-------- Passage to read --------

Skip to content

spi_bcm2835situation

msperl edited this page Feb 28, 2015 · 6 revisions

Facts

  • Uses/implements:
    • makes use of the new SPI-Framework which results in smaller code-size
    • interrupt handler
    • misses LoSSI/9Bit transfers
    • implements as per "BCM2834 ARM Peripherals" this includes
      • recommendations for filling FIFOs (16bytes then 12) as per 10.6.2/Page 158
      • recommendations for CLK to be a power of 2 - as per 10.5 CLK-Register/Page 156
    • limited to 2/3 SPI devices - no arbitrary GPIO as CS support
  • Bugs:
    • Inverted CS does not work correctly if there are 2 or more devices

Typical transfer pattern on the bus

these have the "gpio-timing-instrumentation" enabled and were run on a RPI2 similar/worse pattern happen on a RPI1

Note also that there are channels:

  • 4 - CAN_INT - the CAN interrupt signaling a message has arrived
  • 5 - D24 - work_run - inside the work-tasklet (potentially sleeping)

-------- The records --------

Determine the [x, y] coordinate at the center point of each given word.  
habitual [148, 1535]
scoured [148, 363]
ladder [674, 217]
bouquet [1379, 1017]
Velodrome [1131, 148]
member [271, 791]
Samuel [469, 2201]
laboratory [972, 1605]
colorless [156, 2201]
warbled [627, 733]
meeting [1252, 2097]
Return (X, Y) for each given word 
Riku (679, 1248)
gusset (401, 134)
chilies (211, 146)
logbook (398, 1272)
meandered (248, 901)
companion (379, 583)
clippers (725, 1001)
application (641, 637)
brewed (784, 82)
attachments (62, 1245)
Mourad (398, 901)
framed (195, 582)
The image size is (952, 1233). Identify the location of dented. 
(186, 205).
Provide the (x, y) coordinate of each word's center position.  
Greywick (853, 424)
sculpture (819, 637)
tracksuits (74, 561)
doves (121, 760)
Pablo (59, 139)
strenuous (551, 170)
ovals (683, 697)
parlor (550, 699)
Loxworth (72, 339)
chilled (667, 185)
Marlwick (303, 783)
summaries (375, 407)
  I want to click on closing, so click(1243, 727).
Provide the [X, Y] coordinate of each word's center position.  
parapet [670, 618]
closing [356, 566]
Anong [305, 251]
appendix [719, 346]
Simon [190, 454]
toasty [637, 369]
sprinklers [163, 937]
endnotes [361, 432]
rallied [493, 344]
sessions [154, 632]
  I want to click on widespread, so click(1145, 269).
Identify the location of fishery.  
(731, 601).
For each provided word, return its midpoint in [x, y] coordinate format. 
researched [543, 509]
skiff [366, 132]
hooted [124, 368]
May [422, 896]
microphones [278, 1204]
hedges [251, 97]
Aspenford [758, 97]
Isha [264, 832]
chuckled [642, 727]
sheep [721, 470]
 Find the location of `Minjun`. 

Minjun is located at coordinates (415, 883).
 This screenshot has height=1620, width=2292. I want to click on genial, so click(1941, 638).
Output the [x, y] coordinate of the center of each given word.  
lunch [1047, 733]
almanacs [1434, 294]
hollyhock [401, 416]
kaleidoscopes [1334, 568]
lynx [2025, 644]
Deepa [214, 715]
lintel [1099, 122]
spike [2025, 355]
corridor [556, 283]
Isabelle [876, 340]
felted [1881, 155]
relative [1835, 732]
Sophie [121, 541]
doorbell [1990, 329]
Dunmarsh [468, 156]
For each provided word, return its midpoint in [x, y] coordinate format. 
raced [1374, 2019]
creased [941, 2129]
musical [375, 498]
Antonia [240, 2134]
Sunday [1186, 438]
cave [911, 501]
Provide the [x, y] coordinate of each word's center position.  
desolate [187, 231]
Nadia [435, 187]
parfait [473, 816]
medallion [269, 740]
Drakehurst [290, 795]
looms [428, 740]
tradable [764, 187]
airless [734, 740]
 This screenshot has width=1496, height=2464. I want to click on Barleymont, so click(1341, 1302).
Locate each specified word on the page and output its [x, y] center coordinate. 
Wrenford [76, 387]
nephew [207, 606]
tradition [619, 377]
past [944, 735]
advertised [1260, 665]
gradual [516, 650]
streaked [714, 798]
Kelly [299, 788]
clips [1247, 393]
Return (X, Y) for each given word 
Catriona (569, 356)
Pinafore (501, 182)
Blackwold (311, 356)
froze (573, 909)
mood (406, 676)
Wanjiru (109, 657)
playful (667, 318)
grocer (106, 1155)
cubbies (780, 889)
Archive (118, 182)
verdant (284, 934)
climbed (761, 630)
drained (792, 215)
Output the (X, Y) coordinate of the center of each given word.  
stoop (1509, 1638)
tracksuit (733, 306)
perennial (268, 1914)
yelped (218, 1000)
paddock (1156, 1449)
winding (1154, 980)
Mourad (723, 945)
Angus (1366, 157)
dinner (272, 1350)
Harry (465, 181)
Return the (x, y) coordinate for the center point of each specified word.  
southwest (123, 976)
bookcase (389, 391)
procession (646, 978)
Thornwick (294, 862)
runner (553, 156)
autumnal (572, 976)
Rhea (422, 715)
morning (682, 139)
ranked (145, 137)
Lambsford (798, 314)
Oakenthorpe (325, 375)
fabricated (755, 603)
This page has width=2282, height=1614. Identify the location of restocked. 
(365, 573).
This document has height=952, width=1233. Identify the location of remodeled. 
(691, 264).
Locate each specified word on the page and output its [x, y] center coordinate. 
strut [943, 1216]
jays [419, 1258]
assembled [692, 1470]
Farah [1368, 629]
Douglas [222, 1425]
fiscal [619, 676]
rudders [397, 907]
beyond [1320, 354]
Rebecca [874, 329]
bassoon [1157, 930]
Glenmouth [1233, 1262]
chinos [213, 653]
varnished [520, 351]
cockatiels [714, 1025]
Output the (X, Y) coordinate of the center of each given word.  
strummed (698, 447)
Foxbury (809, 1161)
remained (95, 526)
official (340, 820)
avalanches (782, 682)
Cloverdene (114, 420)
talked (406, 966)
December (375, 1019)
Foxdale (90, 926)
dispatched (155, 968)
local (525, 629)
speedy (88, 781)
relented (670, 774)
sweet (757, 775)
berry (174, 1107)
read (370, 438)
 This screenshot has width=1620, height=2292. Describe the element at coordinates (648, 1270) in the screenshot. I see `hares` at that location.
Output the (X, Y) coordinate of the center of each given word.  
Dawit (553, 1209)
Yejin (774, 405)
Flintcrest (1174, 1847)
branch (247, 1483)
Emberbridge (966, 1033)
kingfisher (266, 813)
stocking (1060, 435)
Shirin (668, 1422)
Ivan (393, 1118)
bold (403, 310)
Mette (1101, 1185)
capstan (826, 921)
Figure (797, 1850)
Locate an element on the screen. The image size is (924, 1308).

--------

• What this exercise asks:
A) Summarize the spi_bcm2835 page in two sentences.
B) In the data records, retype the stretch from the line containing "application (641, 637)" through the line containing "felted [1881, 155]", both lines included.
The data records bear no relation to the text.

• Replies:
A) The spi_bcm2835 page says the implementation uses the new SPI framework for smaller code size, has an interrupt handler, and follows the peripherals manual's FIFO-filling and power-of-2 clock recommendations, but lacks LoSSI/9-bit transfers and supports only 2/3 SPI devices without arbitrary GPIO chip selects. It notes a bug where inverted CS fails with two or more devices, and says its transfer patterns were captured with gpio-timing-instrumentation enabled on an RPI2.

B)
application (641, 637)
brewed (784, 82)
attachments (62, 1245)
Mourad (398, 901)
framed (195, 582)
The image size is (952, 1233). Identify the location of dented. 
(186, 205).
Provide the (x, y) coordinate of each word's center position.  
Greywick (853, 424)
sculpture (819, 637)
tracksuits (74, 561)
doves (121, 760)
Pablo (59, 139)
strenuous (551, 170)
ovals (683, 697)
parlor (550, 699)
Loxworth (72, 339)
chilled (667, 185)
Marlwick (303, 783)
summaries (375, 407)
  I want to click on closing, so click(1243, 727).
Provide the [X, Y] coordinate of each word's center position.  
parapet [670, 618]
closing [356, 566]
Anong [305, 251]
appendix [719, 346]
Simon [190, 454]
toasty [637, 369]
sprinklers [163, 937]
endnotes [361, 432]
rallied [493, 344]
sessions [154, 632]
  I want to click on widespread, so click(1145, 269).
Identify the location of fishery.  
(731, 601).
For each provided word, return its midpoint in [x, y] coordinate format. 
researched [543, 509]
skiff [366, 132]
hooted [124, 368]
May [422, 896]
microphones [278, 1204]
hedges [251, 97]
Aspenford [758, 97]
Isha [264, 832]
chuckled [642, 727]
sheep [721, 470]
 Find the location of `Minjun`. 

Minjun is located at coordinates (415, 883).
 This screenshot has height=1620, width=2292. I want to click on genial, so click(1941, 638).
Output the [x, y] coordinate of the center of each given word.  
lunch [1047, 733]
almanacs [1434, 294]
hollyhock [401, 416]
kaleidoscopes [1334, 568]
lynx [2025, 644]
Deepa [214, 715]
lintel [1099, 122]
spike [2025, 355]
corridor [556, 283]
Isabelle [876, 340]
felted [1881, 155]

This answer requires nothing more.